Gloria wrote:
"After reading all the posts, I spent quite a bit of my day looking at video
tapes of homebirths (I have a lot) to see just exactly what the women do
when they have
-gentle arrival for baby
-cord left to pulse until placenta comes (usually exactly 30 mins postbirth)
-no shot of Pitocin
-no separation from infant
-no wiping down or swaddling
-privacy, darkness
While watching, it seemed to me that feeding didn't really start until about
an hour after birth, in most cases. There's a lot of looking at each other
and baby being held in the crook of the left arm but not a lot of mouthing
of the breast or turning towards it until about an hour elapses. Lots of
kissing the head, checking the genitals to make sure if it's a boy/girl,
affection between parents. I don't know how I'd edit this stuff into a br
feeding film because they are all so different. One film was a LLL leader,
and she puts the baby on her breast and then says to her friend (another LLL
mom) "whoops, that's a bad latch, ha ha" Almost like her rational brain
kicked in to overcome instinct. It was fun to look back at some of these
births from the feeding angle. The birth is so dramatic that we usually
focus on filming that but now that my eyes are being opened about nuances of
feeding that I haven't noticed before, I'll be making video of more p.p.
time."
Gloria,
I think you are so right. I have been to many homebirths (as well as way too many hospital births) and had
all of my children at home as well. I have only seen a rush to get baby to breast at home when there was
concern about mom's pp bleeding--and even this would have only been after quite some time had passed.
It seems to me that the most important things I see moms doing involve connecting with their babies, especially
visually. Unless someone interrupts and tries to direct the mom (interventions!!), then she often seems to not
even notice others around her and just follows her own instincts. She can stay in this place so long as caretakers
realize how important it is.
I shot a homebirth last summer and showed some of the photos at a lecture I gave on infant
competence. Baby was born in water and mom had been very worried abut bf'ing, b/c she had struggled so
much with her first two.

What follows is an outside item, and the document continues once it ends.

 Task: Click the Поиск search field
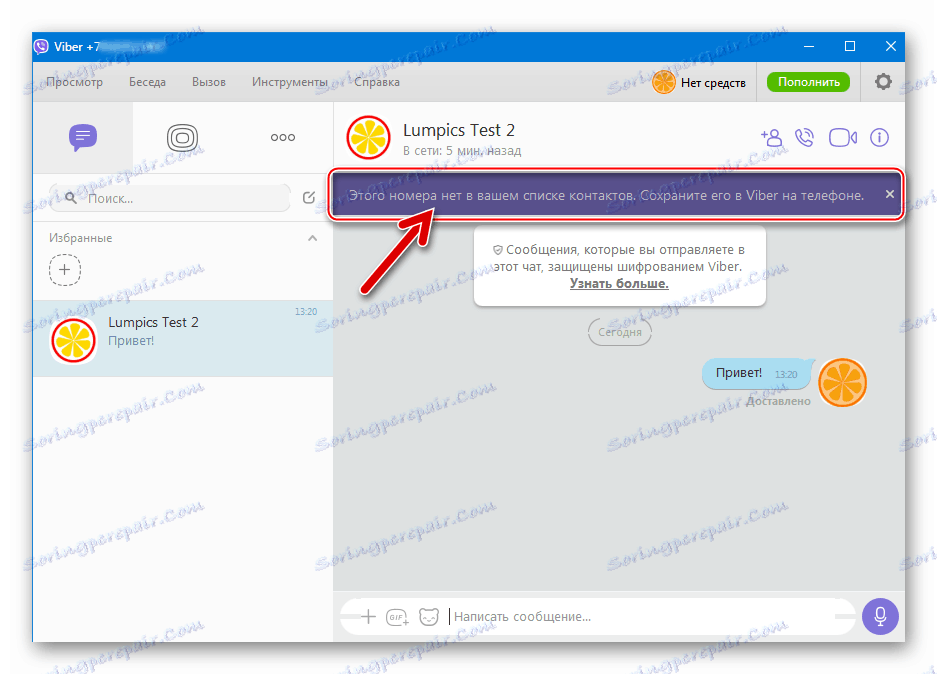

Even so, once the baby was in her arms (she caught him herself) and we were in that
birth energy where all the world stands still, she just fell into being with her baby. They reached out to each other,
responded to each other and found each other in their own perfect timing. He fed perfectly once they were ready.
In my opinion, one cannot demonstrate infant competence outside of a normal birth, b/c once you remove the
?mother and infant from normal birth, the infant is already compensating.
I think that the feeding within an hour after birth intervention is as absurd as any other intervention that seeks to
impose the norm on the dyad. If you have to artificially impose it, it is because you interfered with it in the first
place. I would rather we removed the interference and let normal behaviour be just that.